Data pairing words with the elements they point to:
----
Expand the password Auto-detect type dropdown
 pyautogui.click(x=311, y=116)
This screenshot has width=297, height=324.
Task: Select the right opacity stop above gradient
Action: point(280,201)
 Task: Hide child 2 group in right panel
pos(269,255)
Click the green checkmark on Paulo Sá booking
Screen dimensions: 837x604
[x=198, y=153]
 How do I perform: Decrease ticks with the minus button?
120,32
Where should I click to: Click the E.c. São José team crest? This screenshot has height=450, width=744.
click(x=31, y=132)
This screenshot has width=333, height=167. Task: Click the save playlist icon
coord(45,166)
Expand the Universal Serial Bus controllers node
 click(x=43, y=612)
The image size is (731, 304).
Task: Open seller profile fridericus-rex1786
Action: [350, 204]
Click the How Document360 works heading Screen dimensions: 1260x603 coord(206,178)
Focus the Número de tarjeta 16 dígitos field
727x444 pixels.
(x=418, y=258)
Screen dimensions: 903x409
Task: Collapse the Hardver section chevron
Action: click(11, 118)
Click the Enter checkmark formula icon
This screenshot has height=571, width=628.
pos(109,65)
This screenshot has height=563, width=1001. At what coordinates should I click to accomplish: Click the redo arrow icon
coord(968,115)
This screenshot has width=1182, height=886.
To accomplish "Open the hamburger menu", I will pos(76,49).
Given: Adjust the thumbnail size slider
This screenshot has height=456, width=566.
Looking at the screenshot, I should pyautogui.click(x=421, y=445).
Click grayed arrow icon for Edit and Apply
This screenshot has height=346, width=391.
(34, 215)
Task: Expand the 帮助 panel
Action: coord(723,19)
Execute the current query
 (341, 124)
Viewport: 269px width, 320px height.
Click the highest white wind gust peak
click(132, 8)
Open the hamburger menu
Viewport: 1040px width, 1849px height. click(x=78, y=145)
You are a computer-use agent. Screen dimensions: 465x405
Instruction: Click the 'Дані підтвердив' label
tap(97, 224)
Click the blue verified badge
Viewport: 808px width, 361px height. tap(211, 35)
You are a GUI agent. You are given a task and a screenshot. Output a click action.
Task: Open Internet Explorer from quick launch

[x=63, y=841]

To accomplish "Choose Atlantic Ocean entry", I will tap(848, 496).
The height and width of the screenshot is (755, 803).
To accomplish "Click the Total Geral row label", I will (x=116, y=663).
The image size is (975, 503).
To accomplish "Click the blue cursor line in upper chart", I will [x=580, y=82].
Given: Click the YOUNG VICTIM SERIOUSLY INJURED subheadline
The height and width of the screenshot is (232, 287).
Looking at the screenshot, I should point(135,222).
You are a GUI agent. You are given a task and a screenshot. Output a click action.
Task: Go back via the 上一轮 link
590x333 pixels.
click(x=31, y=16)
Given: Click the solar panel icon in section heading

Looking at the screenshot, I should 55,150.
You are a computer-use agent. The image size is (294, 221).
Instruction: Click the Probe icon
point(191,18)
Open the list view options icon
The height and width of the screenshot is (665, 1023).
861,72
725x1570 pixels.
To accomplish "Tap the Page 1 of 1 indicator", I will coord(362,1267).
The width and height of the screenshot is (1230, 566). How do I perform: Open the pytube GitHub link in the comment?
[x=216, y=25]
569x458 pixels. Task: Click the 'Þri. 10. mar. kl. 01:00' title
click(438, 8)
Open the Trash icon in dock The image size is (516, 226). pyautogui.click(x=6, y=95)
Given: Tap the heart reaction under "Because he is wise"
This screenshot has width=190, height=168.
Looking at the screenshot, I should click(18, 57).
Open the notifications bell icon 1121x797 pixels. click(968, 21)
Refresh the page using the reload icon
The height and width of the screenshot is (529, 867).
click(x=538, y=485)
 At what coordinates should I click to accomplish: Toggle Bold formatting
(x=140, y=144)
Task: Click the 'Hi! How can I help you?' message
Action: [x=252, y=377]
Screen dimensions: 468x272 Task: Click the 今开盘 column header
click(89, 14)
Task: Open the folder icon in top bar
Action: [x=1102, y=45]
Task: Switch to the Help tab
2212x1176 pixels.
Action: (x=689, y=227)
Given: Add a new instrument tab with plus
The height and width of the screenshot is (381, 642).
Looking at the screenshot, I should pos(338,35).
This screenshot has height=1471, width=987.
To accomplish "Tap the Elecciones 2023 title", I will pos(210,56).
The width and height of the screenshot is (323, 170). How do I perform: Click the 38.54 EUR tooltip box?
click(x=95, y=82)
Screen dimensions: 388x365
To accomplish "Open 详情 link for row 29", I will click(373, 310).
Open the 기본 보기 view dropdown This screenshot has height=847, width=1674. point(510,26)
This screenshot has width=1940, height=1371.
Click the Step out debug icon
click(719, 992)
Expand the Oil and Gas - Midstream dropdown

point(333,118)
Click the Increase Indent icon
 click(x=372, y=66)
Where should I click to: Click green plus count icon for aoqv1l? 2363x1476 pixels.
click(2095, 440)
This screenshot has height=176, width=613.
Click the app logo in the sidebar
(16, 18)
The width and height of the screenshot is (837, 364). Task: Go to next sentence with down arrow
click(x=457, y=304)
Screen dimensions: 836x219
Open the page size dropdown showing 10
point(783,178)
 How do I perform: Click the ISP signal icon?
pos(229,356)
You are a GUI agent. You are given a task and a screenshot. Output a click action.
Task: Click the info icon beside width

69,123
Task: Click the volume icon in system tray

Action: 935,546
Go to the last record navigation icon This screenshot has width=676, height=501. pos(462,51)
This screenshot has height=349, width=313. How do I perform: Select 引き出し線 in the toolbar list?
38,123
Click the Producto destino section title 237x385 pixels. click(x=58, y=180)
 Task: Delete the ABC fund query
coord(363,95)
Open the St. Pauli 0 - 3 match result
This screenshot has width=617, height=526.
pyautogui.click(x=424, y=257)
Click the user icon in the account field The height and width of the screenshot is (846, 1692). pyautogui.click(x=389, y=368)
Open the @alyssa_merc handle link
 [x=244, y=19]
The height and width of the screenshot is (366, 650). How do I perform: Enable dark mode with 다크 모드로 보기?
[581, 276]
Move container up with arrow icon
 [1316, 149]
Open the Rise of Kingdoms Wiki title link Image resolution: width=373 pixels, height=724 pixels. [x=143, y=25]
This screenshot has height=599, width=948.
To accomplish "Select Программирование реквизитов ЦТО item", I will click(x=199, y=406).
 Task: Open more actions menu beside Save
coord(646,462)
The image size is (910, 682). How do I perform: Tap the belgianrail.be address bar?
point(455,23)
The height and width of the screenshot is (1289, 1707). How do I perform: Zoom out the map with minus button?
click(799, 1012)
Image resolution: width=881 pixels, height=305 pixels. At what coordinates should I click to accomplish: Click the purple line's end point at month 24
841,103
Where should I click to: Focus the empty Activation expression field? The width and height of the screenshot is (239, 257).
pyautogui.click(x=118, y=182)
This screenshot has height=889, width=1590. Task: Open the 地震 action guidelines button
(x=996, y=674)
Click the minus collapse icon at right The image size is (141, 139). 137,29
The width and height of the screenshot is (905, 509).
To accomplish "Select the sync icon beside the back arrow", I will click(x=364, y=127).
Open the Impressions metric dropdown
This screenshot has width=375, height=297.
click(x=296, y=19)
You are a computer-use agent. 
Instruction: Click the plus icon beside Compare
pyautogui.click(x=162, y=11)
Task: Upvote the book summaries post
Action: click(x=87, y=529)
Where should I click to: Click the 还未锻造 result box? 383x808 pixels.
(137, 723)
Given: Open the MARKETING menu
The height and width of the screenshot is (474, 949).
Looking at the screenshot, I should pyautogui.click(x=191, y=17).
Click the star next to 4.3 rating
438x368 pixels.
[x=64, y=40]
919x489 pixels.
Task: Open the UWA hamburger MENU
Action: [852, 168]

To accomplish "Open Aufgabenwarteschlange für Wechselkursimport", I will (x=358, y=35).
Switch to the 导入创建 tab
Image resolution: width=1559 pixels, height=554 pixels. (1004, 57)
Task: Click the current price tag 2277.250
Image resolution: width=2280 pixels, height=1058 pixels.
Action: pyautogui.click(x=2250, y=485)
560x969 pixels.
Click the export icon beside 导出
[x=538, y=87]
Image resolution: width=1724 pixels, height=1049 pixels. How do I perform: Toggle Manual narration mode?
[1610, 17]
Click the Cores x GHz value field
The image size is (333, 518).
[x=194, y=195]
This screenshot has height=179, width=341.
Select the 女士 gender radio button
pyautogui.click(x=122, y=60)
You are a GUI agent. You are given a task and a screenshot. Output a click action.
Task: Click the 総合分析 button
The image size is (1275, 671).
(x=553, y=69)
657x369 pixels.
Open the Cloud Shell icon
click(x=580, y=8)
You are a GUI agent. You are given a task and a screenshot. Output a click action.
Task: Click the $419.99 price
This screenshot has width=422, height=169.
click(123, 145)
----
▶ _INSTRUCTION_: Reproduce every line of the data between the lines holding "The width and height of the screenshot is (1230, 566)." and "Open the Trash", inclusive. Change only the coordinates in the answers, shifting each one up by 6.

▶ _OUTPUT OF THE TASK_:
The width and height of the screenshot is (1230, 566). How do I perform: Open the pytube GitHub link in the comment?
[x=222, y=31]
569x458 pixels. Task: Click the 'Þri. 10. mar. kl. 01:00' title
click(444, 14)
Open the Trash icon in dock The image size is (516, 226). pyautogui.click(x=12, y=101)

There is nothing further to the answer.